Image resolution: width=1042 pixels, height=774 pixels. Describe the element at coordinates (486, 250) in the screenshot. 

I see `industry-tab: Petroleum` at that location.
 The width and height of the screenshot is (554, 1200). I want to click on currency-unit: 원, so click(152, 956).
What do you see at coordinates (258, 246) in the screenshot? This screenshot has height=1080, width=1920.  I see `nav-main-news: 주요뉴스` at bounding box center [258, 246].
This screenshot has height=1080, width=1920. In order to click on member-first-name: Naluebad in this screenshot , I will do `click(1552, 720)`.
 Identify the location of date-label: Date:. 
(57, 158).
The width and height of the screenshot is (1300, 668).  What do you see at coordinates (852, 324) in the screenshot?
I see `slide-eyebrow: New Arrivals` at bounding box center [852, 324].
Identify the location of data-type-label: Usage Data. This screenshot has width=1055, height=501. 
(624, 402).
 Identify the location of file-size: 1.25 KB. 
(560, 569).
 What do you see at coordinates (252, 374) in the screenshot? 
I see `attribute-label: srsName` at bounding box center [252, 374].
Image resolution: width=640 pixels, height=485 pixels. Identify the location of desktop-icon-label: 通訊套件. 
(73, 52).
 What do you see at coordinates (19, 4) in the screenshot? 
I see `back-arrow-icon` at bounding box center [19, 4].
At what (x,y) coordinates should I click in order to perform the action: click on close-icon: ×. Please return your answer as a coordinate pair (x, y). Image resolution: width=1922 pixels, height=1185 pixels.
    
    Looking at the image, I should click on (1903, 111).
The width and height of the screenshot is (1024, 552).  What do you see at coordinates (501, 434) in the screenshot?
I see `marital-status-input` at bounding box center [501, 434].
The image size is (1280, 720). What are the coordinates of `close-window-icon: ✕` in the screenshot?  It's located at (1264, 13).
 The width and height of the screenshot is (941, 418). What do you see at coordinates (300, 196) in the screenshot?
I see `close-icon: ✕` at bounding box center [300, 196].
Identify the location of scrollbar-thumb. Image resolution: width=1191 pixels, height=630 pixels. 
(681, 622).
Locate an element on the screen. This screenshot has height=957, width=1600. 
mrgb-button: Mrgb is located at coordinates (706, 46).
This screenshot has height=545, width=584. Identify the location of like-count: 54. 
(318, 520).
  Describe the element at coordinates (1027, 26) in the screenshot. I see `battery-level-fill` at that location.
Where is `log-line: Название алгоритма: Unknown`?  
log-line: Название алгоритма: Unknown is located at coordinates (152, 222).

**Exercise prompt**
Reproduce the listing above in full, substituting "Find the position of" for every occurrence of "Identify the location of" and leaving all other text unchanged.

**Task result**
Image resolution: width=1042 pixels, height=774 pixels. Describe the element at coordinates (486, 250) in the screenshot. 

I see `industry-tab: Petroleum` at that location.
 The width and height of the screenshot is (554, 1200). I want to click on currency-unit: 원, so click(152, 956).
What do you see at coordinates (258, 246) in the screenshot? This screenshot has height=1080, width=1920.  I see `nav-main-news: 주요뉴스` at bounding box center [258, 246].
This screenshot has height=1080, width=1920. In order to click on member-first-name: Naluebad in this screenshot , I will do `click(1552, 720)`.
 Find the position of date-label: Date:. 
(57, 158).
The width and height of the screenshot is (1300, 668).  What do you see at coordinates (852, 324) in the screenshot?
I see `slide-eyebrow: New Arrivals` at bounding box center [852, 324].
Find the position of data-type-label: Usage Data. This screenshot has width=1055, height=501. 
(624, 402).
 Find the position of file-size: 1.25 KB. 
(560, 569).
 What do you see at coordinates (252, 374) in the screenshot? 
I see `attribute-label: srsName` at bounding box center [252, 374].
Image resolution: width=640 pixels, height=485 pixels. Find the position of desktop-icon-label: 通訊套件. 
(73, 52).
 What do you see at coordinates (19, 4) in the screenshot? 
I see `back-arrow-icon` at bounding box center [19, 4].
At what (x,y) coordinates should I click in order to perform the action: click on close-icon: ×. Please return your answer as a coordinate pair (x, y). Image resolution: width=1922 pixels, height=1185 pixels.
    
    Looking at the image, I should click on (1903, 111).
The width and height of the screenshot is (1024, 552).  What do you see at coordinates (501, 434) in the screenshot?
I see `marital-status-input` at bounding box center [501, 434].
The image size is (1280, 720). What are the coordinates of `close-window-icon: ✕` in the screenshot?  It's located at (1264, 13).
 The width and height of the screenshot is (941, 418). What do you see at coordinates (300, 196) in the screenshot?
I see `close-icon: ✕` at bounding box center [300, 196].
Find the position of scrollbar-thumb. Image resolution: width=1191 pixels, height=630 pixels. 
(681, 622).
Locate an element on the screen. This screenshot has height=957, width=1600. 
mrgb-button: Mrgb is located at coordinates (706, 46).
This screenshot has height=545, width=584. Find the position of like-count: 54. 
(318, 520).
  Describe the element at coordinates (1027, 26) in the screenshot. I see `battery-level-fill` at that location.
Where is `log-line: Название алгоритма: Unknown`?  
log-line: Название алгоритма: Unknown is located at coordinates (152, 222).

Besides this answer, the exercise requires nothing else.